WORK ORDER: Copy each line of the records that holds the string "agent".

DATA SUPPLIED:
_ _ _ _ _ _ _
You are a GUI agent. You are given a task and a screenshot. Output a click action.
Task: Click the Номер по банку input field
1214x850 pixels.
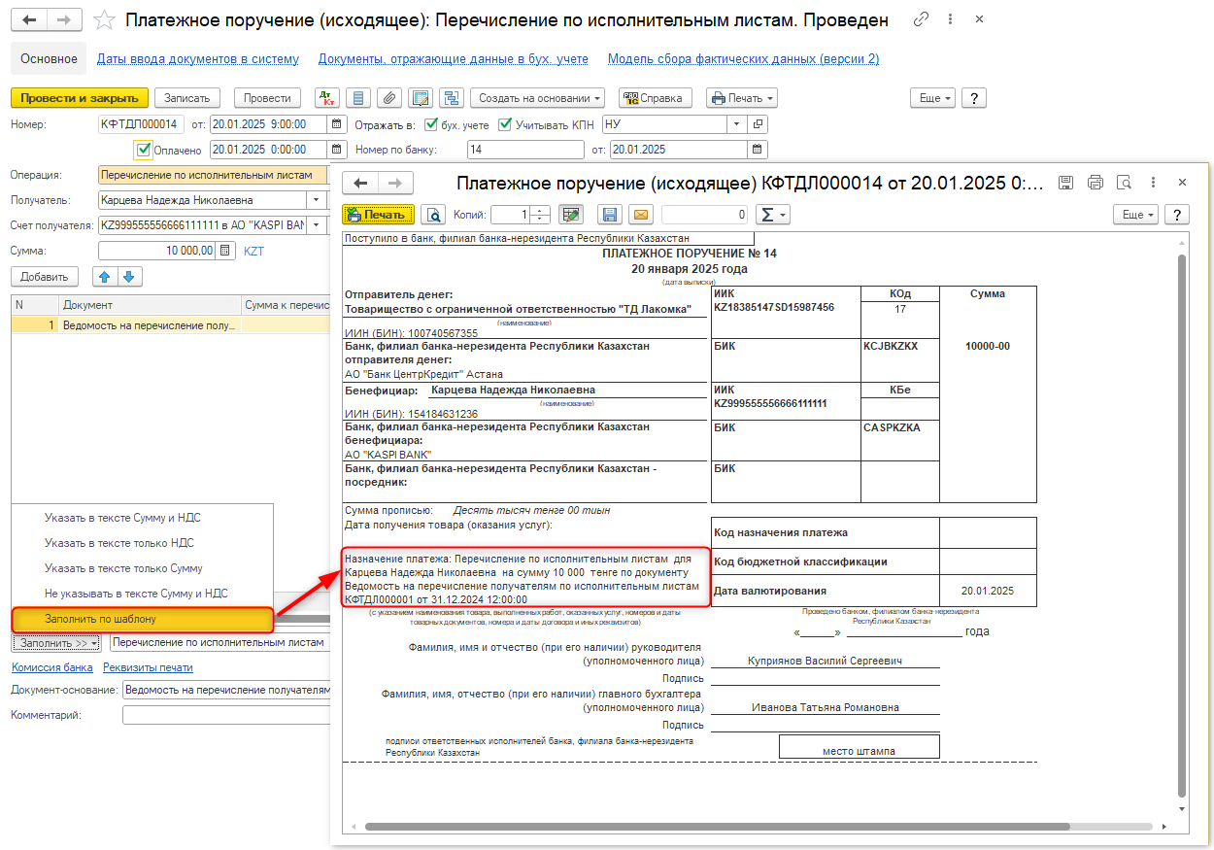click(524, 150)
_ _ _ _ _ _ _
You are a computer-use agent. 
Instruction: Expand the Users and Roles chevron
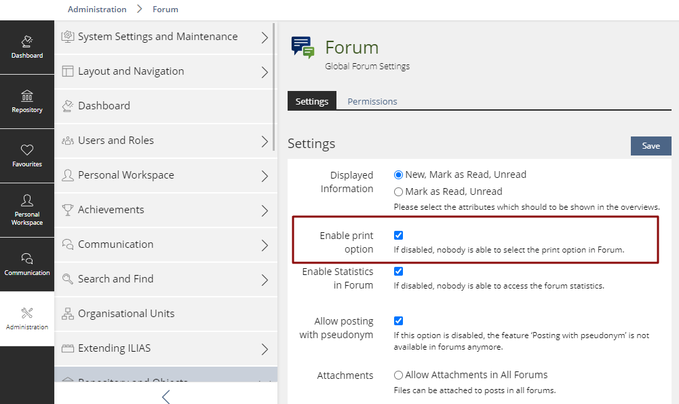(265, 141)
_ _ _ _ _ _ _
TASK OUTPUT:
You are a GUI agent. You are given a task and a screenshot. Output a click action.
You are a computer-use agent. 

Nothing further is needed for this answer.